PDF: GET /api/v1/reports/:id/pdf renders the HTML version to PDF via puppeteer (headless Chromium, already available from Playwright dependency). Also accessible from the Reports page download button.
API: GET /api/v1/reports is the integration point for partners building their own delivery. They can pull reports programmatically and wrap them in their own branded templates.
Each channel is additive — build email first (highest partner value), then Slack, then others as needed.
Phase 5: Polish (Following Sprint)
5.1 Add Findings Summary Strip
Render meta.bySeverity and meta.byType as a distribution bar above the findings table.
5.2 Enable "Create Ticket" Button
Even a copy-to-clipboard of structured remediation brief unblocks the workflow.
5.3 Resolve Navigation Orphans
Add Exposures, Findings, Execution Chains to sidebar under "Analyst" section separator.
5.4 Remove Legacy Dashboard
Redirect /dashboard to /. Remove legacy terminology (RG1/RG2).
5.5 Add Posture Trend Chart
Show executions, paths, orphaned count over 90 days using posture_snapshots collection.
5.6 Deduplicate Cluster-Level Remediation
When same action appears in 3 clusters, show once with "Applies across 3 clusters".
5.7 Standardize Ownership Terminology
Pick one term per state: "orphaned" → "No active owner", "invalid" → remove, "degraded" → consolidate with drift.
Effort Summary
| Phase | Items | Total Effort | Sprint Fit |
|---|---|---|---|
| Phase 0: Demo Blockers | 3 items (object names, role collapsing, impact display) | 4-6 sessions | MUST this sprint |
| Phase 1: Platform Clarity | 6 items (visual hierarchy, evidence grades, OWASP tags, governance, stat cards, "what changed") | 6-8 sessions | SHOULD this sprint |
| Phase 1 + 4.1: Compliance Mapping | 1 item — add compliance_references to data layer | 1-2 sessions | SHOULD this sprint (benefits analysts + reports) |
| Phase 2: Operator Detail | 3 items (intervals, ownership names, breadcrumbs) | 2-3 sessions | SHOULD this sprint |
| Phase 3: Data Quality | 3 items (added_roles, path counts, execution evidence) | 3-5 sessions | CAN this sprint |
| Phase 4.2-4.5: Report Service | 4 items (service + store, templates, Reports page, delivery channels) | 9-14 sessions | Next sprint — full project |
| Phase 5: Polish | 7 items | 6-10 sessions | Following sprint |
Parallel backlog (separate track): Security hardening — JWT signature verification, tenant header validation, diagnostics endpoint. Tracked at sv0-platform#82. Fix before any auth-enabled deployment, but does not block the demo/clarity sprint work.

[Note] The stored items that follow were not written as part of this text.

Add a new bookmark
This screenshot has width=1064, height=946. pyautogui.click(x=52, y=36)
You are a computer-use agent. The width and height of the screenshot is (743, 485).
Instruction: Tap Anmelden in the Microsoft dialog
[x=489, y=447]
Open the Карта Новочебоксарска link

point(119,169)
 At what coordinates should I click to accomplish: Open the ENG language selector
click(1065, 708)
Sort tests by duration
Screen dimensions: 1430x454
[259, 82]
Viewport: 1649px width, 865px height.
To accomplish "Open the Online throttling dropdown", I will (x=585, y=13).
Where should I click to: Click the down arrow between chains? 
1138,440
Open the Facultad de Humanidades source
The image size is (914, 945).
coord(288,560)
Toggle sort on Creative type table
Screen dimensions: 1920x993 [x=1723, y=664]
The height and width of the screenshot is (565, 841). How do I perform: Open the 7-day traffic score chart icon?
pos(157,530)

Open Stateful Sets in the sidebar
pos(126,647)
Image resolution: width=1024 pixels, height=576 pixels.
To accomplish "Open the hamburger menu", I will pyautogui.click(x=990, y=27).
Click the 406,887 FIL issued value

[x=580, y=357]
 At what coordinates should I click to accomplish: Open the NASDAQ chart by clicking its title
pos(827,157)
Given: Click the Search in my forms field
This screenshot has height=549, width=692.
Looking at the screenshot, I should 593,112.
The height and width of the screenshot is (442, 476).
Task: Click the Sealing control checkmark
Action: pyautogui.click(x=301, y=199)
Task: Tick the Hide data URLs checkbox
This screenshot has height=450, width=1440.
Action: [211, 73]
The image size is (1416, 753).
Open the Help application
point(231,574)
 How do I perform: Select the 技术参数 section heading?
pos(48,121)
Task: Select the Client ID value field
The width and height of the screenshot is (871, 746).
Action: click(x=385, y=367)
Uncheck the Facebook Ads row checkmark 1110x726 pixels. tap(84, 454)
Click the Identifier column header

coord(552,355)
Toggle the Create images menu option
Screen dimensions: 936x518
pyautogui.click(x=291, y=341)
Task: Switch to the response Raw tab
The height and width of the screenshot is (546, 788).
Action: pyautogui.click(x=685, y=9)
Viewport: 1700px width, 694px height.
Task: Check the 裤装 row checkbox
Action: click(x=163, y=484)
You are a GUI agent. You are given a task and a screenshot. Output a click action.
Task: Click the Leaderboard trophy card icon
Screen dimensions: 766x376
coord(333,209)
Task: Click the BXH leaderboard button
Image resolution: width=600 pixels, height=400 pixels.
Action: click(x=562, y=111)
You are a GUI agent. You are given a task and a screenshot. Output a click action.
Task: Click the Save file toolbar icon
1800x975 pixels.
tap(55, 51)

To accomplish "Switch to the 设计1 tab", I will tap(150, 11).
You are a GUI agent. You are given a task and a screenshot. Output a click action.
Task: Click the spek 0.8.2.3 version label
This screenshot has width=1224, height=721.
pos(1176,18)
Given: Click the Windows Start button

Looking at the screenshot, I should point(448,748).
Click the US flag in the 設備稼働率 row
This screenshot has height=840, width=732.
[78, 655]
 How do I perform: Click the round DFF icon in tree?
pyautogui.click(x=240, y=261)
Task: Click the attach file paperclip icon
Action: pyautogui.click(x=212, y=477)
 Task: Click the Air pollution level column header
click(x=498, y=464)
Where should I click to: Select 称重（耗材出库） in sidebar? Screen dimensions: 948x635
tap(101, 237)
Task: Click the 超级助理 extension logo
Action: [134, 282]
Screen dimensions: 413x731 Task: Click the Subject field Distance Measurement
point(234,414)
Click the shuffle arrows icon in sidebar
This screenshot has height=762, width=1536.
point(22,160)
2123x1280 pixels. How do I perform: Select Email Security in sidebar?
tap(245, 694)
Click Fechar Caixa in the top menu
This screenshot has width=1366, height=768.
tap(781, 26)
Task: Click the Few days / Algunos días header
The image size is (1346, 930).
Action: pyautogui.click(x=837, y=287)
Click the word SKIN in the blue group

Critical path for platform: Phase 0 (blockers) → Phase 1 (clarity) → Phase 2 (detail). Moves from "internal demo" → "design partner demo."
Critical path for partner enablement: Phase 4.1 compliance mapping (this sprint) → Phase 4.2-4.3 MVP report generator (next sprint, start with CLI script, validate template with Deloitte before building full service) → Phase 4.4-4.5 Reports page + delivery channels (after template validated). Use Playwright/Chromium (already available) for PDF rendering — no new dependency needed.
Pending product decision: Delta badges on Overview KPI cards — UX says remove (per Feb 22 spec), CISO says keep. Needs Sergey's call before acting. Currently counted as "contested" in progress tracking, not "closed."
Decision for Sergey: Which critical path is the constraint given the Deloitte timeline — platform demo readiness or partner assessment deliverable? This determines whether 4.1 compliance mapping gets pulled into this sprint (recommended) or waits.